Each entry below must appear in the answer exactly as written.

[Opening EXTRACTED MATERIAL section]

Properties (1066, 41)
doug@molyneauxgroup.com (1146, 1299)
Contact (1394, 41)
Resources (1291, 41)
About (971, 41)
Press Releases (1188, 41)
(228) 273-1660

[Closing EXTRACTED MATERIAL section]

§ RESPONSE TO THIS EXERCISE
Properties (1066, 41)
doug@molyneauxgroup.com (1146, 1299)
Contact (1394, 41)
Resources (1291, 41)
About (971, 41)
Press Releases (1188, 41)
(228) 273-1660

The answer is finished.